Selection:

--------------------

One consistent facet across Saor’s discography to this day is the ability of the music to invoke feelings of utter empowerment and triumph, especially during the massive Celtic folk-driven crescendos found in multitudes across their albums. When those moments hit, I feel like I am valiantly riding on horseback, across the fields of Gondor into the heat of battle, never once dwelling on my highly probable death but rather welcoming and fully embracing this honorable release from the mortal coil for the greater good of mankind. Saor’s music truly makes me feel as if I could do anything, and it is a subtle reminder that I (or you) truly can if we set your mind to it. We just need a little push, and we will get there soon enough; music is that push for me.

Saor’s previous work, Forgotten Paths, was my go-to running album, as by the time the supremely majestic outro to “Monadh” kicked into high gear, it gave me the second wind I needed to keep pushing onward, no matter how exhausted my body was at the time. It is beyond intriguing to ponder how something as trivial as music can cause my body to no longer ache and suddenly feel like all my short-term energy storage had been replenished out of thin air. Regardless of what I choose to listen to while I run, Saor is the only artist who gives me that reliable surge of motivation and energy to push just when I think I can’t anymore. Throw Saor’s newest effort into that running playlist and I get another just over forty minutes of enlivening material to keep me going forward when my body thinks it can no more.

--------------------

Extracted material:
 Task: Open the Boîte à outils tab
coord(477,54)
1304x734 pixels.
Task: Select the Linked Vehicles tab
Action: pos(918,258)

--------------------

Tasks for this exercise:
1. Answer from the Saor review:
(a) Which earlier Saor album did the writer use as a go-to running album?
(b) The outro of which track gave the writer a second wind?
(c) Across what fields does the writer imagine riding on horseback?
2. Pick up the Saor review after its final sentence and write the next paragraph.
The material plays no part in what is asked here.

Exercise results:
1.
(a) Forgotten Paths
(b) "Monadh"
(c) The fields of Gondor

2.
Not even two minutes into the opener, “Call of the Carnyx”, and it’s clear that this is Saor’s most refined collection of songs to date. The instrumentation, notably the percussive elements, have received quite a glow-up, making these songs even more enthralling than they would’ve been had they simply done what they’ve always done thus far. The cymbal play specifically injects a new flavor of life and optimism into this already positive and motivating album. Although this is ‘only’ more of a rhythmic element supporting the rest of the music, these relatively small modifications make for a huge difference that truly goes a long way. On top of the enchanting folk infusion, the intricate and light-hearted rhythms sprinkled in by the cymbals adds another layer of catchiness and zeal to the music. The new flavors of riffs and blistering tremolos is also a very welcome bonus, I might add.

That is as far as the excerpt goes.